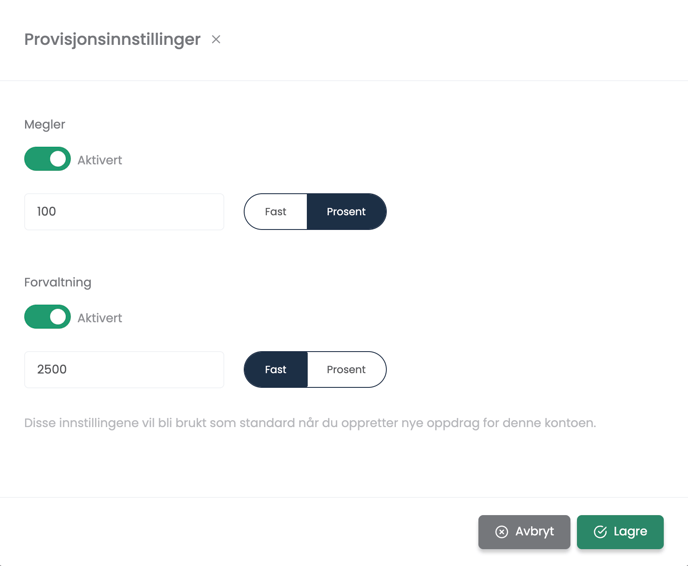Image resolution: width=688 pixels, height=566 pixels.
Task: Click the Aktivert label beside the Forvaltning switch
Action: [x=100, y=318]
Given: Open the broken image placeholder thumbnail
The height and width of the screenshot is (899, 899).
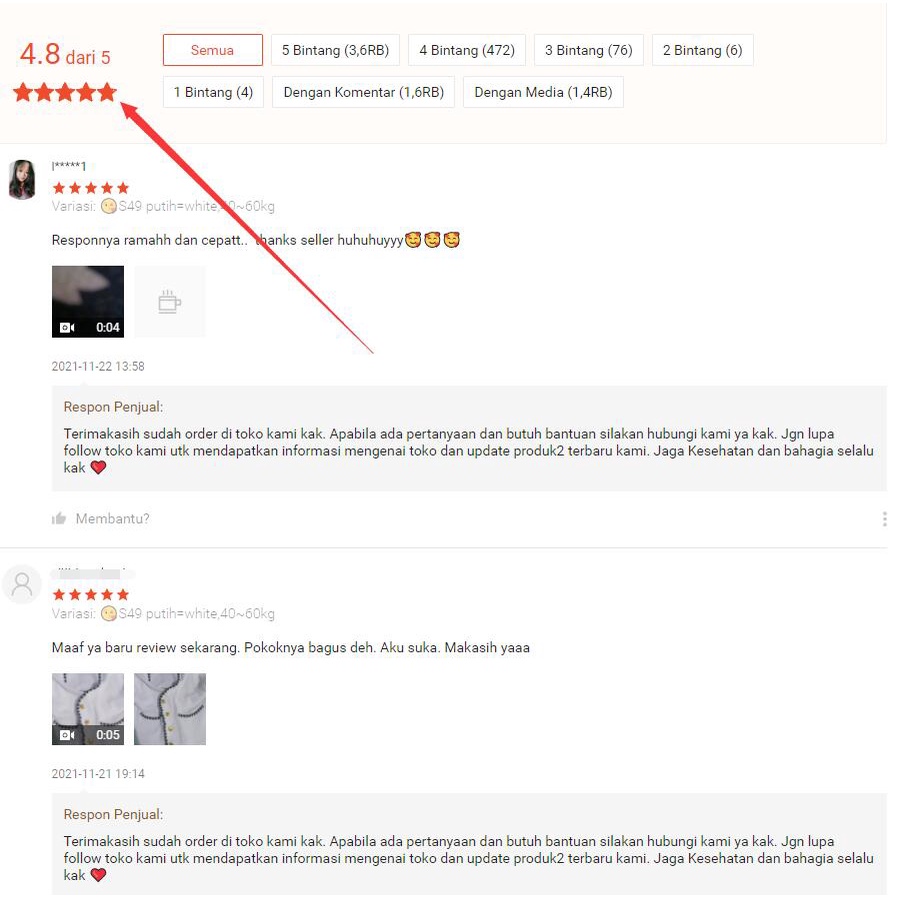Looking at the screenshot, I should tap(170, 301).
====================
What needs to be done:
With pictures omitted, restate exactly every line from the one containing "Given: Open the" through the last line of the material, inclusive.

Answer to this problem:
Given: Open the broken image placeholder thumbnail
The height and width of the screenshot is (899, 899).
Looking at the screenshot, I should tap(170, 301).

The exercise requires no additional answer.